[What to produce] What is needed is an exact transcription of every entry below.
START Exercise input
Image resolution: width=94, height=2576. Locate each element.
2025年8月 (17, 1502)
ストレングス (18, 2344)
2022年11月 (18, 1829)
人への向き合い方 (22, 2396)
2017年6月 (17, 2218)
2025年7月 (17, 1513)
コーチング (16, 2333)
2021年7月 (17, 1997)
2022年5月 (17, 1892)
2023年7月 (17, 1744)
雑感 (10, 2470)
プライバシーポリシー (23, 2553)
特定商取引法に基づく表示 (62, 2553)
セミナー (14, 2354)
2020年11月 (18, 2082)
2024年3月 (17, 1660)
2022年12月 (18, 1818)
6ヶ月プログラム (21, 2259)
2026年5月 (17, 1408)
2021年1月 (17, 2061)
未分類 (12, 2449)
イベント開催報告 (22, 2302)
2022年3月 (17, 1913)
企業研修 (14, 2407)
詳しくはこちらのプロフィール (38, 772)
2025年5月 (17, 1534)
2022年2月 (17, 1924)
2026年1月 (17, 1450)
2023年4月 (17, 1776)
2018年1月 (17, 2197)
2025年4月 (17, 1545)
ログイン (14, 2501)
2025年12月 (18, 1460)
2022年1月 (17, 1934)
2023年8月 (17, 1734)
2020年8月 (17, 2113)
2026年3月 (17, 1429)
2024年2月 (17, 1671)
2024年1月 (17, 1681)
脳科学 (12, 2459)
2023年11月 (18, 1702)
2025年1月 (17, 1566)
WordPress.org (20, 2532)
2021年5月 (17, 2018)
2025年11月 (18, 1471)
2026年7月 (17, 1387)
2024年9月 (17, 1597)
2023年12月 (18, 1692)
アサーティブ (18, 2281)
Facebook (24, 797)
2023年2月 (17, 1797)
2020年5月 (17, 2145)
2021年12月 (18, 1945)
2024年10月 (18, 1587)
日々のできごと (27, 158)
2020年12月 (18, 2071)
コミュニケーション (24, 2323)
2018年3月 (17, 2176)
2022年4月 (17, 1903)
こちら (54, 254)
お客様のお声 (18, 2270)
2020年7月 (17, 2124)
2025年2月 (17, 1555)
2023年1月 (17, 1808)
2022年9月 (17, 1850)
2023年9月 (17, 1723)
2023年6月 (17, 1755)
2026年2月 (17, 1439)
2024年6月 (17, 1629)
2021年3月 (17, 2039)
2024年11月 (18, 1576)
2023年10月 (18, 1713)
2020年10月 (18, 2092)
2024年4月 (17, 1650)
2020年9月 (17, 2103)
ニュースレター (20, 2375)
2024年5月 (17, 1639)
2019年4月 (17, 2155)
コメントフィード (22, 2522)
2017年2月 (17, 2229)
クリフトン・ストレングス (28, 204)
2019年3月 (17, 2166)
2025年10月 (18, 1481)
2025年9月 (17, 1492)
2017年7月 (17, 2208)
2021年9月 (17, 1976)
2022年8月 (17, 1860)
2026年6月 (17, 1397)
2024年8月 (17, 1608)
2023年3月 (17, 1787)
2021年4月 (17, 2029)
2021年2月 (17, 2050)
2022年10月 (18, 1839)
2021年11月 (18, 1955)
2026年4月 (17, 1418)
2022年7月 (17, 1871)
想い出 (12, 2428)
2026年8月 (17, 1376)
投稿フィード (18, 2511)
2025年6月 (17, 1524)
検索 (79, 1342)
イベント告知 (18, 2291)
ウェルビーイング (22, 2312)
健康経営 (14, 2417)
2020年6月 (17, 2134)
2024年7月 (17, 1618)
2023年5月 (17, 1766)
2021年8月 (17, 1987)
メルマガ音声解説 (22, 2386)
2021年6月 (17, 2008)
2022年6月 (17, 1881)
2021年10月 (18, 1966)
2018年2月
END Exercise input
[Exercise output]
Image resolution: width=94, height=2576. Locate each element.
2025年8月 (17, 1502)
ストレングス (18, 2344)
2022年11月 (18, 1829)
人への向き合い方 (22, 2396)
2017年6月 (17, 2218)
2025年7月 (17, 1513)
コーチング (16, 2333)
2021年7月 (17, 1997)
2022年5月 (17, 1892)
2023年7月 (17, 1744)
雑感 (10, 2470)
プライバシーポリシー (23, 2553)
特定商取引法に基づく表示 (62, 2553)
セミナー (14, 2354)
2020年11月 (18, 2082)
2024年3月 (17, 1660)
2022年12月 (18, 1818)
6ヶ月プログラム (21, 2259)
2026年5月 (17, 1408)
2021年1月 (17, 2061)
未分類 (12, 2449)
イベント開催報告 (22, 2302)
2022年3月 (17, 1913)
企業研修 (14, 2407)
詳しくはこちらのプロフィール (38, 772)
2025年5月 (17, 1534)
2022年2月 (17, 1924)
2026年1月 (17, 1450)
2023年4月 (17, 1776)
2018年1月 (17, 2197)
2025年4月 (17, 1545)
ログイン (14, 2501)
2025年12月 (18, 1460)
2022年1月 (17, 1934)
2023年8月 (17, 1734)
2020年8月 (17, 2113)
2026年3月 (17, 1429)
2024年2月 (17, 1671)
2024年1月 (17, 1681)
脳科学 (12, 2459)
2023年11月 (18, 1702)
2025年1月 (17, 1566)
WordPress.org (20, 2532)
2021年5月 (17, 2018)
2025年11月 (18, 1471)
2026年7月 (17, 1387)
2024年9月 (17, 1597)
2023年12月 (18, 1692)
アサーティブ (18, 2281)
Facebook (24, 797)
2023年2月 (17, 1797)
2020年5月 (17, 2145)
2021年12月 (18, 1945)
2024年10月 (18, 1587)
日々のできごと (27, 158)
2020年12月 (18, 2071)
コミュニケーション (24, 2323)
2018年3月 (17, 2176)
2022年4月 (17, 1903)
こちら (54, 254)
お客様のお声 (18, 2270)
2020年7月 (17, 2124)
2025年2月 (17, 1555)
2023年1月 (17, 1808)
2022年9月 (17, 1850)
2023年9月 (17, 1723)
2023年6月 (17, 1755)
2026年2月 (17, 1439)
2024年6月 (17, 1629)
2021年3月 (17, 2039)
2024年11月 (18, 1576)
2023年10月 (18, 1713)
2020年10月 (18, 2092)
2024年4月 (17, 1650)
2020年9月 (17, 2103)
ニュースレター (20, 2375)
2024年5月 (17, 1639)
2019年4月 (17, 2155)
コメントフィード (22, 2522)
2017年2月 (17, 2229)
クリフトン・ストレングス (28, 204)
2019年3月 (17, 2166)
2025年10月 (18, 1481)
2025年9月 (17, 1492)
2017年7月 (17, 2208)
2021年9月 (17, 1976)
2022年8月 (17, 1860)
2026年6月 (17, 1397)
2024年8月 (17, 1608)
2023年3月 (17, 1787)
2021年4月 (17, 2029)
2021年2月 (17, 2050)
2022年10月 (18, 1839)
2021年11月 (18, 1955)
2026年4月 (17, 1418)
2022年7月 (17, 1871)
想い出 (12, 2428)
2026年8月 (17, 1376)
投稿フィード (18, 2511)
2025年6月 (17, 1524)
検索 (79, 1342)
イベント告知 (18, 2291)
ウェルビーイング (22, 2312)
健康経営 (14, 2417)
2020年6月 (17, 2134)
2024年7月 (17, 1618)
2023年5月 (17, 1766)
2021年8月 (17, 1987)
メルマガ音声解説 (22, 2386)
2021年6月 (17, 2008)
2022年6月 (17, 1881)
2021年10月 (18, 1966)
2018年2月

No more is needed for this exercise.